Insurance Against Piracy of Brains
May 1893 — World’s Congress of Representative Women, Chicago IL
More and more are authors finding out that, in order to bring about legal recognition of the fact that brain materialized in books is property, they must band together to secure that recognition.
When one writes a book, or contributes to a newspaper or periodical, his brain-product should be recognized as property, whether it bears the stamp of a government copy right or not. As it is now, he is poached upon by every conscienceless purveyor who would get brain-wares without compensation to the owner.
When a farmer goes to market with a load of cabbages he has a legal right in his particular product. Whoever steals a cabbage is amenable to law. The farmer may call to his aid the servants of the law, arrest and punish the depredator, and collect the price of his product. When an author writes a book, or prepares an article, which has cost much labor and research, and takes his product to market, he is without any adequate protection from the pilfering hordes of publishers and syndicates.

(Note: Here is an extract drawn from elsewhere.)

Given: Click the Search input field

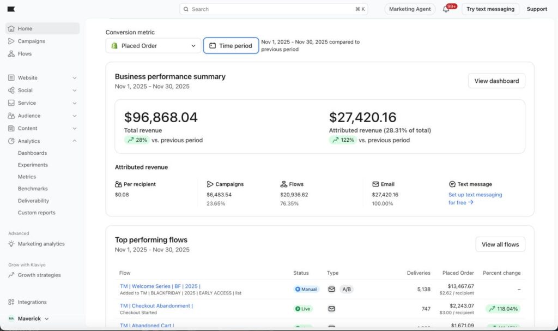Looking at the screenshot, I should pos(274,9).
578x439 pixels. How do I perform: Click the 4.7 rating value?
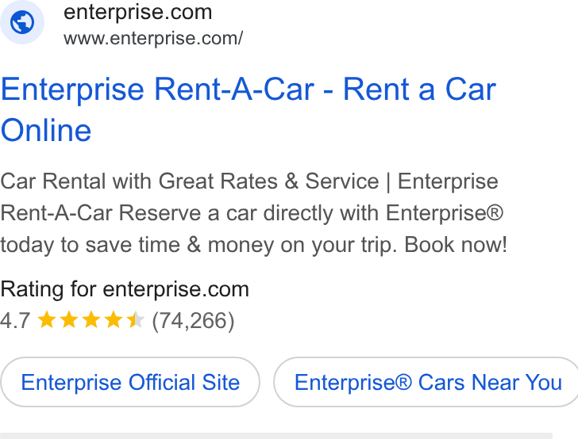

Our laws, national and international, are so framed as to protect the rights of property in material things. Lands, houses, manufactured goods, things that you can touch, see, and feel, these are the things over which the law keeps sacred trust. What cares the law for a story, or a song, or the bread that comes down from heaven?
The poorest paid, the most defenseless, often the most dejected of his race is the man whose name is emblazoned on books, or heralded through public prints. He may sow, but others reap; he may think, but others revel in the profits thereof.
Patentees are protected against infringement, but who protects the author from infringement upon his thoughts ? His works are stolen bodily, or are abstracted in part ; or they are condensed, made over, and sold as original products.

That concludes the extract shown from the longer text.